What You’re Applying For:
Build it. Test it. Measure it. Monitor it. Improve it. An Edmunds Site Reliability Engineer (SRE) is involved in all aspects of product development focusing on bridging the gap of the operations team and the software development team by focusing on system performance, latency, efficiency, and capacity planning. We will spearhead building resiliency and observability into our own systems, as well as, interdependent systems. Ultimately our goal is to help build systems that other people can understand and maintain long after we’re gone.
What You’ll Do:
- Ensure that our infrastructures that our applications run on are highly available, performant, and error free for our customers.
- Work with product managers and software engineers, to build high quality artifacts that emphasizes code visibility (Metric Driven Data), performance, security, cloud first architecture, and developer owned infrastructure.
- Create, manage, monitor, and improve highly scalable, distributed systems to create mission-critical services in Java and NodeJS.
- Solve problems relating to our services and build automation to prevent problem recurrence with the goal of automating response to all non-exceptional service conditions (measure and monitor).
- Participate in service capacity planning and demand forecasting, software performance analysis, and system tuning for developing scalable products.
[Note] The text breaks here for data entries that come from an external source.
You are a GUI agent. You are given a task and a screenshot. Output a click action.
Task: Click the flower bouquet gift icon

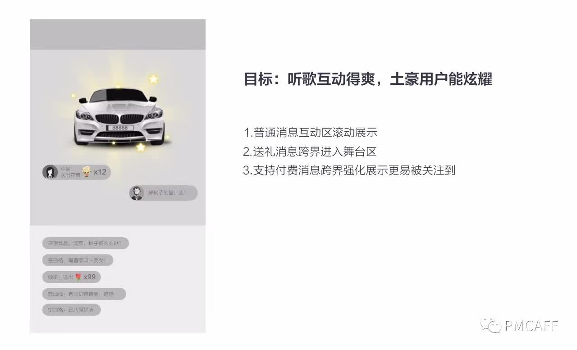click(87, 171)
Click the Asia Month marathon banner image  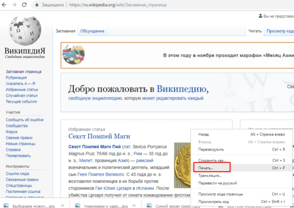[74, 55]
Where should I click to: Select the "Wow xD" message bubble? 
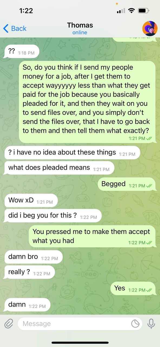31,201
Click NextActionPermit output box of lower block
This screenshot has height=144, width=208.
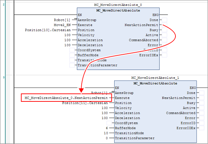(202, 98)
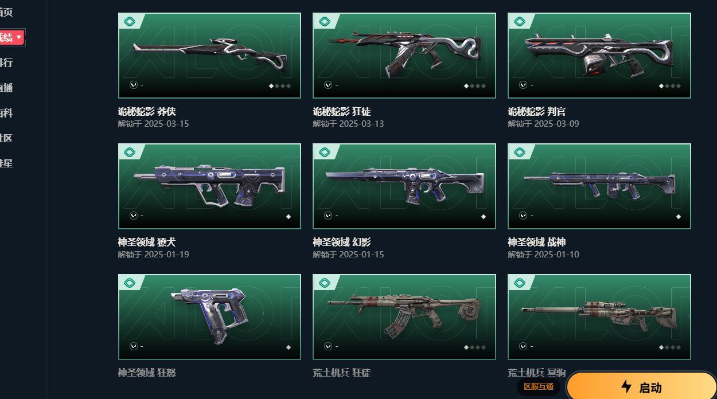717x399 pixels.
Task: Click the tier badge on 神圣领域 狂怒 card
Action: 130,283
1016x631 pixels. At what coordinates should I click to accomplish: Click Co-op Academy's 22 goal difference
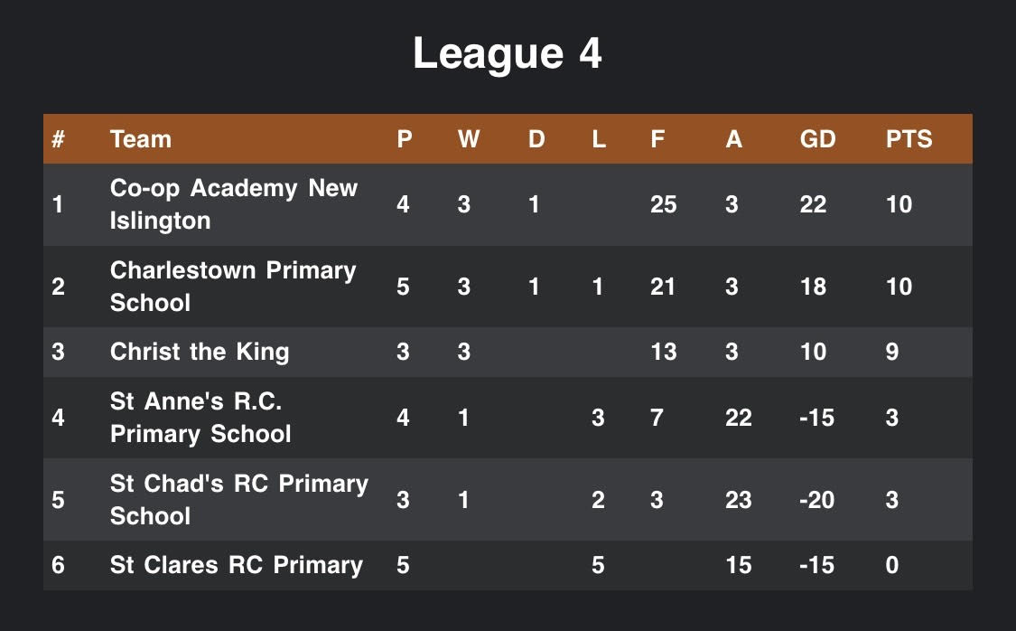[x=813, y=204]
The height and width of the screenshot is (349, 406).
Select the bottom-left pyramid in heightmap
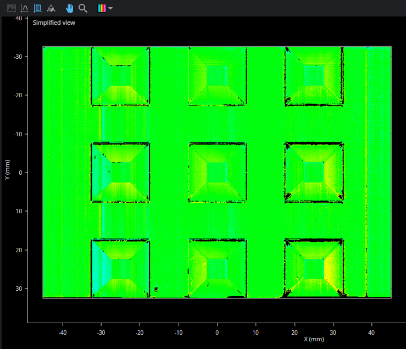121,268
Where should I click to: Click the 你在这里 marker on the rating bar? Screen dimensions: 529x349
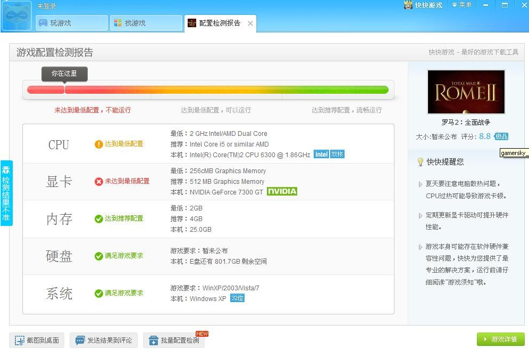[64, 74]
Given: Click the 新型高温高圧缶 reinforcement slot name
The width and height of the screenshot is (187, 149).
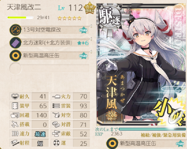Looking at the screenshot, I should [x=138, y=143].

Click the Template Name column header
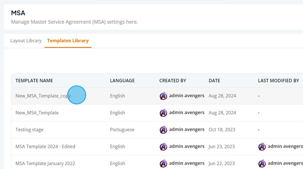pyautogui.click(x=34, y=80)
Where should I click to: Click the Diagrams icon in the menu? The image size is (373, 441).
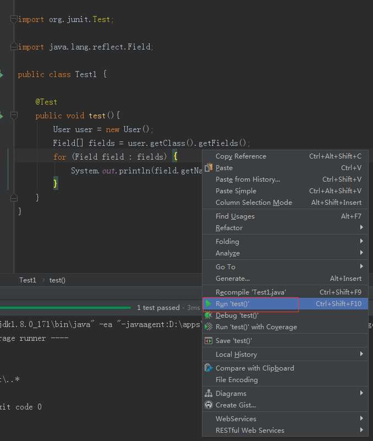(209, 393)
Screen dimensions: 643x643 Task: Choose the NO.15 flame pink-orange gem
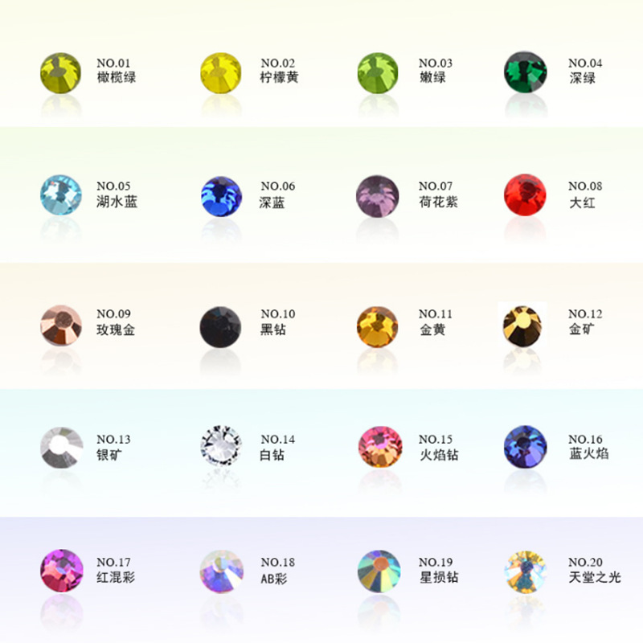point(380,447)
- Develop effective documentation, tooling, and alerts to both identify and address reliability risks.
What You Need:
- BS degree in Computer Science or related technical field, or equivalent practical experience.
- Understanding of web application development from front-end through to data storage using appropriate technologies already familiar to you.
- Software Development experience using Java or another relevant programming language
- Scripting skills in Python, Perl, Shell or another common language.
- Experience in architecting cloud-based solutions on AWS.
- Experience working with Container technologies such as; Docker.
- Experience with algorithms, data structures, complexity analysis and software design.
- Working knowledge of Linux/Unix operating system and networking.
- Ninja of application performance tuning and troubleshooting.
- A passion to never stop learning - our stack is constantly evolving.
Working @ Edmunds.com:
Employees think it’s a pretty great place to work and some pretty impressive publications think it is too: we have been recognized as one of the best places to work by the Fortune Magazine and Great Places to Work, LA Business Journal (for the last 6 years!), Computerworld, and Built in LA. We've also been identified as one of the best workplaces specifically in Technology and also for Diversity and Asian Americans. In fact, our CEO, Avi Steinlauf, was rated as one of Glassdoor's Highest Rated CEOs! If you’re interested in learning more and joining our mission, we’d love to hear from you!
Edmunds will consider for employment qualified candidates with criminal histories in a manner consistent with the requirements of all applicable laws.